Environmental impact assessments can misrepresent species distributions: a case study of koalas in Queensland, Australia

2018 
Vegetation clearing has been implicated as a major contributor to biodiversity loss. It therefore stands to reason that developers should face a regulatory requirement to assess potential impacts and to avoid, mitigate and compensate for loss of vegetation wherever proposed infrastructure developments impact on vegetation considered to be habitat for threatened species. Environmental Impact Assessments (EIA) rely on accurate information to describe the distributions of threatened species within the footprint of proposed infrastructure developments, which is critical to ensuring appropriate mitigation of potentially deleterious impacts on these populations. EIA survey guidelines seek to determine species’ presence accurately, while acknowledging the limits imposed by time and budget constraints. As such, the EIA guidelines may recommend: (1) stratifying the landscape based on previous knowledge of habitat variables relevant to a species; and (2) targeting survey effort to strata with high probability of occupancy. Here, we use koala Phascolarctos cinereus surveys as a case study to explore the extent to which application of EIA guidelines result in accurate occupancy estimates. We compared the presence/absence distribution across one landscape survey and three EIA surveys, and found that koala occupancy was not well predicted by koala habitat criteria widely used to inform sampling design.

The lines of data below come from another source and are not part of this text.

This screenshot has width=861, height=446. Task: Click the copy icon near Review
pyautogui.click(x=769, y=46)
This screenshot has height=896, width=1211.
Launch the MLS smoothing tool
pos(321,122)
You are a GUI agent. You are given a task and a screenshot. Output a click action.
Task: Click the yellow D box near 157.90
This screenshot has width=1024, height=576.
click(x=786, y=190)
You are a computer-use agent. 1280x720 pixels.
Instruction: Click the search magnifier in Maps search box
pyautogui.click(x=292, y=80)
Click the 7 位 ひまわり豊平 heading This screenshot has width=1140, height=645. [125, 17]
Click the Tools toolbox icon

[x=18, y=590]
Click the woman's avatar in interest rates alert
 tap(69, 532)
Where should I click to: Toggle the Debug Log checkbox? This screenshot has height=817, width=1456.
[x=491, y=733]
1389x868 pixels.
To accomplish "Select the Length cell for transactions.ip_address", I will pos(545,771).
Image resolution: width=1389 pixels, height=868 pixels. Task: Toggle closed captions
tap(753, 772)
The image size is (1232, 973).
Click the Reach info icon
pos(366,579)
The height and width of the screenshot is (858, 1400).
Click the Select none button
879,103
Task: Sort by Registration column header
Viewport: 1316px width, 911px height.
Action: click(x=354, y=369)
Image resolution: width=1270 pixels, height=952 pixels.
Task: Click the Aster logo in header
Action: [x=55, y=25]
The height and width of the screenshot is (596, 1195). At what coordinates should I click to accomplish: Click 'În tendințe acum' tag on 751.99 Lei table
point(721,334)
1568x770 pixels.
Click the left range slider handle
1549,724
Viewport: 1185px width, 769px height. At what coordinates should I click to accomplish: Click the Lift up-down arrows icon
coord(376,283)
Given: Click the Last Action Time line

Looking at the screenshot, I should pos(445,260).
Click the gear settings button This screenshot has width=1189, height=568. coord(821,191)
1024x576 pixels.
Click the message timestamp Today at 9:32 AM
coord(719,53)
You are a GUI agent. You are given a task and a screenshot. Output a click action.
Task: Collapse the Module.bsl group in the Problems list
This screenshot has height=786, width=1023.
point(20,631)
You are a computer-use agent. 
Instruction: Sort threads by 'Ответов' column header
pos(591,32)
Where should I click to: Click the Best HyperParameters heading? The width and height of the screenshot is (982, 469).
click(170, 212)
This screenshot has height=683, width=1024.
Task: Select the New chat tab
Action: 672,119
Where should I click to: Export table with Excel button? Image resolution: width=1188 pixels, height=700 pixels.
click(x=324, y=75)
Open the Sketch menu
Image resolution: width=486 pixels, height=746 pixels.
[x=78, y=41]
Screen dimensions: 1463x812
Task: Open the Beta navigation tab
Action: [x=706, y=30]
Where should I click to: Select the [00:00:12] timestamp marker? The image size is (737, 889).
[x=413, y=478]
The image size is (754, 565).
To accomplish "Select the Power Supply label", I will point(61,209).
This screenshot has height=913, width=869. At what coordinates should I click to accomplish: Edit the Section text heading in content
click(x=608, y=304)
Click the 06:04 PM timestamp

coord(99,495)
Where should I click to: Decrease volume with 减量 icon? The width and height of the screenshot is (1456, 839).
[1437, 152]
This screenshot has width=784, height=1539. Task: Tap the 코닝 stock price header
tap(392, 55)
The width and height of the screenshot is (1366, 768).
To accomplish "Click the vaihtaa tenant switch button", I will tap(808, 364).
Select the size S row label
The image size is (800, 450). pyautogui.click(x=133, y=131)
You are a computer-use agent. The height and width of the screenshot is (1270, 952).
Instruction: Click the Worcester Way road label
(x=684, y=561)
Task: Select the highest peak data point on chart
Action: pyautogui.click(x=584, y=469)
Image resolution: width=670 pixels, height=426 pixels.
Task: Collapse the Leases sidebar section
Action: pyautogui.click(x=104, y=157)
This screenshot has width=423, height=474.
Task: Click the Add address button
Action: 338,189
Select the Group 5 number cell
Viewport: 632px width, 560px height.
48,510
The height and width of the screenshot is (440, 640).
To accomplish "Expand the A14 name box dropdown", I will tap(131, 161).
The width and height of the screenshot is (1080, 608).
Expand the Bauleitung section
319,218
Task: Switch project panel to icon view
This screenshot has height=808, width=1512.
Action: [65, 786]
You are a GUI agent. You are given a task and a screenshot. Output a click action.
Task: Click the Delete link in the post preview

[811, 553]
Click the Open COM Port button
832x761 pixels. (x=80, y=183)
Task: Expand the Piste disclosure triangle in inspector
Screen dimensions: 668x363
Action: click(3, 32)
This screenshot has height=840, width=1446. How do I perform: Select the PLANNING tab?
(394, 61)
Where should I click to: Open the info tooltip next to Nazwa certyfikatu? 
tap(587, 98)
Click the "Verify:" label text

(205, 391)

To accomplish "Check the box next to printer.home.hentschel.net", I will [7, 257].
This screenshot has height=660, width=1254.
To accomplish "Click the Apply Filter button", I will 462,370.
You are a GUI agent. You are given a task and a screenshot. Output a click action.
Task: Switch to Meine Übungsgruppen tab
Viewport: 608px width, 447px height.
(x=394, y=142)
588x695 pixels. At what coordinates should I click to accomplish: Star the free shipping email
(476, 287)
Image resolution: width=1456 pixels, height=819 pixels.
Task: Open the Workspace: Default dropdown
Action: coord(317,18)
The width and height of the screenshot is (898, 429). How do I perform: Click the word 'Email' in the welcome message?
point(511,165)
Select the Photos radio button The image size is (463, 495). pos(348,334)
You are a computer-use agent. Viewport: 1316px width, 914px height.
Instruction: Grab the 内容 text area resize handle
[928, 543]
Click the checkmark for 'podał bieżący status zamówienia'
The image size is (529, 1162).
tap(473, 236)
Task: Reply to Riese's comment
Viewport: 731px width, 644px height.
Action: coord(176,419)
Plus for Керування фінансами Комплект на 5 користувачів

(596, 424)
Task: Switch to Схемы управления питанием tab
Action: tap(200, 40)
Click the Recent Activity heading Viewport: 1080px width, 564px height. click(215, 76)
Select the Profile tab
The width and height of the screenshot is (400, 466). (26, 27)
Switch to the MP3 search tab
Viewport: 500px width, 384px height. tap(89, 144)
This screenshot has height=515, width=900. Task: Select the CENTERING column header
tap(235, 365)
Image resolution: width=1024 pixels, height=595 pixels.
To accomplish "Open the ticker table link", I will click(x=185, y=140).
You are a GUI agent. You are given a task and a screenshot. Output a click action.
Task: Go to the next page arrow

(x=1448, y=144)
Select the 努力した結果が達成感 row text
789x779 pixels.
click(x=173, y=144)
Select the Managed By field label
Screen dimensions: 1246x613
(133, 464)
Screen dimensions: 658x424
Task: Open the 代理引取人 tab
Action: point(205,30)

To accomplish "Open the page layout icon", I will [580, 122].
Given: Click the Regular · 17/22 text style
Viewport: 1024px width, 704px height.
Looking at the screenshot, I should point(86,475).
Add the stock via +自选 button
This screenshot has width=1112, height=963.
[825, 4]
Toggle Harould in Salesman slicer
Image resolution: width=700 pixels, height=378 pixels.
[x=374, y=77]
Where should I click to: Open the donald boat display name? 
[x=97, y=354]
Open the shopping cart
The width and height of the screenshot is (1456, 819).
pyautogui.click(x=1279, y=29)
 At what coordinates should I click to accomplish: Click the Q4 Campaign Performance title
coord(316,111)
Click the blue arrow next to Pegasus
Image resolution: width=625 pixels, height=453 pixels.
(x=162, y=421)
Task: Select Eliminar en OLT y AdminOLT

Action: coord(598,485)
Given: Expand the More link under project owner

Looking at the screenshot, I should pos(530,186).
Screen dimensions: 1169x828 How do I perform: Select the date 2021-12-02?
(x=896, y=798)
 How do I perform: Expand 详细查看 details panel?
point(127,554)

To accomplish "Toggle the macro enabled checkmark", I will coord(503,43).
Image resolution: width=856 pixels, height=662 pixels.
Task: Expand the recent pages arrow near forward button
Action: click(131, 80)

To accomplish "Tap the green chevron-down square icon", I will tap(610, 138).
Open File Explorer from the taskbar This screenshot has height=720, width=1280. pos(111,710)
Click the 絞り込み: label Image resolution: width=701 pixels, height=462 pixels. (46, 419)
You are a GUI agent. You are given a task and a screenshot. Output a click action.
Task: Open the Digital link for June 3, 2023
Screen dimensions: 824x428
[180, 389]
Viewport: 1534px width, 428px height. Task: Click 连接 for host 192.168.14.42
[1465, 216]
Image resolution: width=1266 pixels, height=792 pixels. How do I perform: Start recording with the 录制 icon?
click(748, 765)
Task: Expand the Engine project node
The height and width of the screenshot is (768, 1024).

In the context of EIA, we provide an example of how targeting survey effort to strata with high probability of occupancy risks misrepresenting true occurrence patterns. A general issue with survey designs that rely on previous knowledge is that they self‐reinforce erroneous assumptions. Our findings stand as a warning that EIA might neither quantify the impact of proposed infrastructure developments adequately, nor inform the ensuing mitigation measures. Threatened species’ protection in the face of infrastructure development will require new approaches to EIAs to ensure that providers are enabled to undertake comprehensive environmental surveys capable of detecting priority species.